- Problem statement -
Only the lines from the top of the data through the one with "Click the Excel" are to be written out, each exactly as it stands.

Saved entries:
- Opening Delimiter -

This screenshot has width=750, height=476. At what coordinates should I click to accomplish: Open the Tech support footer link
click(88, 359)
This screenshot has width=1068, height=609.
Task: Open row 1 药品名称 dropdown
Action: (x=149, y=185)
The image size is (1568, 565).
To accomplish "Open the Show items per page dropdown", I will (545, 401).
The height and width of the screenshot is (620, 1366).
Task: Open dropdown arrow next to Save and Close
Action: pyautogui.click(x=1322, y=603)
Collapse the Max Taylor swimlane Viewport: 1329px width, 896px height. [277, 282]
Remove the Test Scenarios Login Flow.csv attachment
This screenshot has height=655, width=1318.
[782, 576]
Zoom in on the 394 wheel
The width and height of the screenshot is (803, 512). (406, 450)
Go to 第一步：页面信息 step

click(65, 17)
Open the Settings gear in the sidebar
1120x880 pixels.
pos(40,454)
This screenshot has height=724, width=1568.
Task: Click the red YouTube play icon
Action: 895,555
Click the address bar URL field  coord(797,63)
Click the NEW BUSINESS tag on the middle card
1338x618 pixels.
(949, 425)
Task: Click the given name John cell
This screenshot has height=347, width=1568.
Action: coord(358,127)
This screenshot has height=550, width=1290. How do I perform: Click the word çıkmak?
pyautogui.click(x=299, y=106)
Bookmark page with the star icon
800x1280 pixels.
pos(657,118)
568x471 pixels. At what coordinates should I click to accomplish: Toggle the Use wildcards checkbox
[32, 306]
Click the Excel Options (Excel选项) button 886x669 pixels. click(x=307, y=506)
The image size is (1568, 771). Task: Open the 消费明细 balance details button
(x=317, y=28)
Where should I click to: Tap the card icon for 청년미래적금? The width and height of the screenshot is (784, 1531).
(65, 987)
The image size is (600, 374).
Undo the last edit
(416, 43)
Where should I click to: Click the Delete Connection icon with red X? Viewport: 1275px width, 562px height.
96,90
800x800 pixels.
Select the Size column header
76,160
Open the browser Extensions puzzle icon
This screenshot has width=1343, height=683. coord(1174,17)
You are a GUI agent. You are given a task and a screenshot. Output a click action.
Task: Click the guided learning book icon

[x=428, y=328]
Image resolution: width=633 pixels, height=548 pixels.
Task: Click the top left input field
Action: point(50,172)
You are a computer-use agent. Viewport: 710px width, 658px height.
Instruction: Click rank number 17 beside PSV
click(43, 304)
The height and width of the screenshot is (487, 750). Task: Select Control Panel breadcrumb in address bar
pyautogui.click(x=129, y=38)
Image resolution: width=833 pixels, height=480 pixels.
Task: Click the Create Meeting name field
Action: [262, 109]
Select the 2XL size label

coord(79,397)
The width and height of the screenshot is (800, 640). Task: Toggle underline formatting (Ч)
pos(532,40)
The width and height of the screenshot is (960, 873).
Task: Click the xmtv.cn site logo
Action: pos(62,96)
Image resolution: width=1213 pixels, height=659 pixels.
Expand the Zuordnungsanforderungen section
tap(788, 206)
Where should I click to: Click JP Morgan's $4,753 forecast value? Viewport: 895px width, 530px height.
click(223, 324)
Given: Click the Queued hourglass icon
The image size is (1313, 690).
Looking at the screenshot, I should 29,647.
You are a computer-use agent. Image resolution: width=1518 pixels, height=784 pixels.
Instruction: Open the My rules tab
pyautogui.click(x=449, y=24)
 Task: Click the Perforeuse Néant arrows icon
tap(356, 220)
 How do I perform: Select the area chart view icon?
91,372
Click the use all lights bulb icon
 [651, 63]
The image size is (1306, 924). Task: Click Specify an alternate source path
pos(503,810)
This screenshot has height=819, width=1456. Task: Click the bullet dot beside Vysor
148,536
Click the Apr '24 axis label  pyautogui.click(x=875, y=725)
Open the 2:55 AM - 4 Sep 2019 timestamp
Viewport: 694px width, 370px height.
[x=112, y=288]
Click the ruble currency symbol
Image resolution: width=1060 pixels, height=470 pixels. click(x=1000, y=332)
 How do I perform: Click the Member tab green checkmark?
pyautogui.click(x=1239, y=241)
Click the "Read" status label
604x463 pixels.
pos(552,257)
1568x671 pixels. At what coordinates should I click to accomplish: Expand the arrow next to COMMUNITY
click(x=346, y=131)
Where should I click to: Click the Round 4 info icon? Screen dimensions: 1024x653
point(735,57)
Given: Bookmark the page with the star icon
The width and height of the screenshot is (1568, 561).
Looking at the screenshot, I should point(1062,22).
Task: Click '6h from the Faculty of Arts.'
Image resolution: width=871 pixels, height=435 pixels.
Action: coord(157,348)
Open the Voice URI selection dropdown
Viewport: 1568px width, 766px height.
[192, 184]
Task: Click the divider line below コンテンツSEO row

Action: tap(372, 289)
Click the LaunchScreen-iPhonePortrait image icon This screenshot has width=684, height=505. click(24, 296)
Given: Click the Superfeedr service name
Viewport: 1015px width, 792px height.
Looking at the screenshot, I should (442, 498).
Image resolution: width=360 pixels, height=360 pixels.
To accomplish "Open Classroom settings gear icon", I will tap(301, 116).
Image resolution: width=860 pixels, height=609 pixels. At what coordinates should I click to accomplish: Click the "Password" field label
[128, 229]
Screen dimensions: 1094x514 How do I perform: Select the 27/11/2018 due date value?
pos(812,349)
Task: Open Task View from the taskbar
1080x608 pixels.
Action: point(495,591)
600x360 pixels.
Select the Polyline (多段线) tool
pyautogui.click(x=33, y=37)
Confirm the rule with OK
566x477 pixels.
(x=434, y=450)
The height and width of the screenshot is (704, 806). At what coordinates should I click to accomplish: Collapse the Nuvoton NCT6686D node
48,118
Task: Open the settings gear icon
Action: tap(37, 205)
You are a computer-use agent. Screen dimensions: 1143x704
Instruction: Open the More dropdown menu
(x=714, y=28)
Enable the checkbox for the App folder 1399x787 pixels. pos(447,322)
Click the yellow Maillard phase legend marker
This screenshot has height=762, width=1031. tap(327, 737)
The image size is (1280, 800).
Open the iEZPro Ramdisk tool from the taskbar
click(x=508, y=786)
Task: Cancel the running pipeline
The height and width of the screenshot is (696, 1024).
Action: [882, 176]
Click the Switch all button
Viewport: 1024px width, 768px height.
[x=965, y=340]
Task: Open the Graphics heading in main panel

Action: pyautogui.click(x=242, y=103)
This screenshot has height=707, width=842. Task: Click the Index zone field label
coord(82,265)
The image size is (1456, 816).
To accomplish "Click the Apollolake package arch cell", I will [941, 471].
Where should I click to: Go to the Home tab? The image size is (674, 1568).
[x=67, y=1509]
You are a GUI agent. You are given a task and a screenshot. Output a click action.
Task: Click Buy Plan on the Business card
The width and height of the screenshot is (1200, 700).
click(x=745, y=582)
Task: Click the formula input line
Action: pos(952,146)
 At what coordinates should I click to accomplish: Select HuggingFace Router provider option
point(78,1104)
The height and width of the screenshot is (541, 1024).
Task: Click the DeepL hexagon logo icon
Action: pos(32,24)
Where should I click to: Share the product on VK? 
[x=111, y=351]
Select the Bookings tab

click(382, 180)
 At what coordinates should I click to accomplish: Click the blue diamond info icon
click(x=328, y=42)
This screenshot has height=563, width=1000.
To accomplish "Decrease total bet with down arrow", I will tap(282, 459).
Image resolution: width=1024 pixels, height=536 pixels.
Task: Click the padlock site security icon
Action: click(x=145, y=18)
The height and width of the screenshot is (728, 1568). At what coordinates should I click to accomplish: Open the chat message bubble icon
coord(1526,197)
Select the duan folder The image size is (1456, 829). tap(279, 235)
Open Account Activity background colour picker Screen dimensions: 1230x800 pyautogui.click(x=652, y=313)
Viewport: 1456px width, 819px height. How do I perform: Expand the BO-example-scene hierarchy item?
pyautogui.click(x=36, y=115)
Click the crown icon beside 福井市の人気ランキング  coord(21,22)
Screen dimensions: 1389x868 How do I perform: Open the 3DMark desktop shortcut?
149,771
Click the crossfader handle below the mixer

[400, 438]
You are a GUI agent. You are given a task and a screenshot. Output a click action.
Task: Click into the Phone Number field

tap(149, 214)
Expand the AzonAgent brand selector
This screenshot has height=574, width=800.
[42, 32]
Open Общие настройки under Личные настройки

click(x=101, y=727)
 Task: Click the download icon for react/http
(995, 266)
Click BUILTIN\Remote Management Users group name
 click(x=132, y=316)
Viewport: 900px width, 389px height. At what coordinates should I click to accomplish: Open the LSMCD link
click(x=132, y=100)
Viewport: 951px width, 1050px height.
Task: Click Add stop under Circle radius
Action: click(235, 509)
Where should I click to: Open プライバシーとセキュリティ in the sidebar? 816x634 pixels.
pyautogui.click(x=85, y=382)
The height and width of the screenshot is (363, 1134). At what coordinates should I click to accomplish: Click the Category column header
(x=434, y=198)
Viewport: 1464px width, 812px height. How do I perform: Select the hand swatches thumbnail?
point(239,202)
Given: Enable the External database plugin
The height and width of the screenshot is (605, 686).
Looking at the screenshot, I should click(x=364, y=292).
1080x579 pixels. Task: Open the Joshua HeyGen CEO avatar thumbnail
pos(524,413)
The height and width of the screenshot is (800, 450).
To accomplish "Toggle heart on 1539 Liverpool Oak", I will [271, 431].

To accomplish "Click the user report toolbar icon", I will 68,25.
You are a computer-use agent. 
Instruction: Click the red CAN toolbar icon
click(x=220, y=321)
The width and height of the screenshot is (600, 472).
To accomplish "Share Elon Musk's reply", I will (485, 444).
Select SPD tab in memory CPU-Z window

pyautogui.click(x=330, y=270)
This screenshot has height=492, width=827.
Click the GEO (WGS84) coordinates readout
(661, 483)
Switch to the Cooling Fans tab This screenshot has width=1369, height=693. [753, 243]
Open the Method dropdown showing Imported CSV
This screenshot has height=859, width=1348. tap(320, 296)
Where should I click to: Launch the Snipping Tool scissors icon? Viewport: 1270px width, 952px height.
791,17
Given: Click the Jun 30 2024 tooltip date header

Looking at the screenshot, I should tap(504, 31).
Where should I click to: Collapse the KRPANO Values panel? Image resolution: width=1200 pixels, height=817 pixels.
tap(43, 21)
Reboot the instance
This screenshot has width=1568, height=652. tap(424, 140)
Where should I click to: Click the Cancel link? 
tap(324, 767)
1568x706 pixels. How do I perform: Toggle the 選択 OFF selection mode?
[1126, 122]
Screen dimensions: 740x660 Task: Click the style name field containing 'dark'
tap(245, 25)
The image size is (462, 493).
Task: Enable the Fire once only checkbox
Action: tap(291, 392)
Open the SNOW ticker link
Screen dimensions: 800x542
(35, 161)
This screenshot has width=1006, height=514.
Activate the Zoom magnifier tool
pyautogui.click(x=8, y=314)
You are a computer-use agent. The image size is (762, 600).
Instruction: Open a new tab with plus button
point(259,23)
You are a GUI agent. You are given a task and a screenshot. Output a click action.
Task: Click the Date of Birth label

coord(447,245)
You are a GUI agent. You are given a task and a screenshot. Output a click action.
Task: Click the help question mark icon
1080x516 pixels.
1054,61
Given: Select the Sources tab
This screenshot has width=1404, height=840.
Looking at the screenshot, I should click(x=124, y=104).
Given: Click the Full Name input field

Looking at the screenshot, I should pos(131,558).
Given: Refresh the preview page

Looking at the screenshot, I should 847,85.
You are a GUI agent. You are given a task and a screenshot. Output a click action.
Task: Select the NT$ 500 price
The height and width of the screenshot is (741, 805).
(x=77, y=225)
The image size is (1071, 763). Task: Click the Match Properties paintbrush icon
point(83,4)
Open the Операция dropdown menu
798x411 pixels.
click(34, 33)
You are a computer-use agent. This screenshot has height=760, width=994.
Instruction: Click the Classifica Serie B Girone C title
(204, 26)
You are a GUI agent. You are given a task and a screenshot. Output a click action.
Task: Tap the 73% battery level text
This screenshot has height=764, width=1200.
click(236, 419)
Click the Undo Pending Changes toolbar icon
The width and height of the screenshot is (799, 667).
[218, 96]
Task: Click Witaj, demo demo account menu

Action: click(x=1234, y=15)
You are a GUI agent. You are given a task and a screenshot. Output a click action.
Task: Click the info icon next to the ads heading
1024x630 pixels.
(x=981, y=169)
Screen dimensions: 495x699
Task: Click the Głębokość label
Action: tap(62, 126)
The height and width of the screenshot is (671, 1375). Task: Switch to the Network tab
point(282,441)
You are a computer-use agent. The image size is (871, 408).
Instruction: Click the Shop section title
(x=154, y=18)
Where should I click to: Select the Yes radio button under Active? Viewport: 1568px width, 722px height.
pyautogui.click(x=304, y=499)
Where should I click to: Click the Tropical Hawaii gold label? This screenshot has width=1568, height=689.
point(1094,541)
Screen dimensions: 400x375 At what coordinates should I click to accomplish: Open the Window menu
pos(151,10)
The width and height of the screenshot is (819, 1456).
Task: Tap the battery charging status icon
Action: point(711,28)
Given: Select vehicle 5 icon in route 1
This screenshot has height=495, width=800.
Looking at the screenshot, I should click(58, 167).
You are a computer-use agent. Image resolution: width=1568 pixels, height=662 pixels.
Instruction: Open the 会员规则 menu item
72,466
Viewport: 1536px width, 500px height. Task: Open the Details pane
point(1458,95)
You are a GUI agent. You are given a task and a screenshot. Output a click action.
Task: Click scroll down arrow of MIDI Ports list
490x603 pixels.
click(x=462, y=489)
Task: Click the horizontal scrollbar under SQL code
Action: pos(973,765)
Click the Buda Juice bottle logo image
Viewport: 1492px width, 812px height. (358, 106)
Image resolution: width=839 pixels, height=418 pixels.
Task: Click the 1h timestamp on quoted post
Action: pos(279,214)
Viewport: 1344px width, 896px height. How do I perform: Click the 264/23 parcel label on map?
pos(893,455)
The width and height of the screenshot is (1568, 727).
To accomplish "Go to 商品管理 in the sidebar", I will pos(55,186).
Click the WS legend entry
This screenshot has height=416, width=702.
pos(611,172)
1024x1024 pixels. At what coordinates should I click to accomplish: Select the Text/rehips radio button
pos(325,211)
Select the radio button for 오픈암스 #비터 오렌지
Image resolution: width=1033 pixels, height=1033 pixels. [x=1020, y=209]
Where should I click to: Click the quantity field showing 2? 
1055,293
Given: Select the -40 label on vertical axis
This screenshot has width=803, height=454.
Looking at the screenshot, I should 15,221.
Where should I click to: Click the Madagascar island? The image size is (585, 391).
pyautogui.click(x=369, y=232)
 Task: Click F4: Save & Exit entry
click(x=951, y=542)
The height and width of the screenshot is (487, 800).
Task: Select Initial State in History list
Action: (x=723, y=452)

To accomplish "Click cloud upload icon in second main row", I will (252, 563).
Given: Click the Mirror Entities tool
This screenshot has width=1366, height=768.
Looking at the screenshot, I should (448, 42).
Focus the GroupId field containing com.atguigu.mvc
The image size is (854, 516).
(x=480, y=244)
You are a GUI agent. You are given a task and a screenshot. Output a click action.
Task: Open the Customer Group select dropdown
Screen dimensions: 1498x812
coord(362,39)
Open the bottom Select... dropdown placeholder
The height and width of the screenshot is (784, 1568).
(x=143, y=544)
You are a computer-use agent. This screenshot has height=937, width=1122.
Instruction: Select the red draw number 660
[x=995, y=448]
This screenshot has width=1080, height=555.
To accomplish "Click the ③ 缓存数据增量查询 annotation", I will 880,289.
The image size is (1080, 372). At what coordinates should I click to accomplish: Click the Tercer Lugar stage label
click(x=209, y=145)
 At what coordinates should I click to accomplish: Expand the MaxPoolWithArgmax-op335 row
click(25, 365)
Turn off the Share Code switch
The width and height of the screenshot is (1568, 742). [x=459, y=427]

- Closing Delimiter -

- Output -
This screenshot has width=750, height=476. At what coordinates should I click to accomplish: Open the Tech support footer link
click(88, 359)
This screenshot has width=1068, height=609.
Task: Open row 1 药品名称 dropdown
Action: (x=149, y=185)
The image size is (1568, 565).
To accomplish "Open the Show items per page dropdown", I will (545, 401).
The height and width of the screenshot is (620, 1366).
Task: Open dropdown arrow next to Save and Close
Action: pyautogui.click(x=1322, y=603)
Collapse the Max Taylor swimlane Viewport: 1329px width, 896px height. [277, 282]
Remove the Test Scenarios Login Flow.csv attachment
This screenshot has height=655, width=1318.
[782, 576]
Zoom in on the 394 wheel
The width and height of the screenshot is (803, 512). (406, 450)
Go to 第一步：页面信息 step

click(65, 17)
Open the Settings gear in the sidebar
1120x880 pixels.
pos(40,454)
This screenshot has height=724, width=1568.
Task: Click the red YouTube play icon
Action: 895,555
Click the address bar URL field  coord(797,63)
Click the NEW BUSINESS tag on the middle card
1338x618 pixels.
(949, 425)
Task: Click the given name John cell
This screenshot has height=347, width=1568.
Action: coord(358,127)
This screenshot has height=550, width=1290. How do I perform: Click the word çıkmak?
pyautogui.click(x=299, y=106)
Bookmark page with the star icon
800x1280 pixels.
pos(657,118)
568x471 pixels. At what coordinates should I click to accomplish: Toggle the Use wildcards checkbox
[32, 306]
Click the Excel Options (Excel选项) button 886x669 pixels. click(x=307, y=506)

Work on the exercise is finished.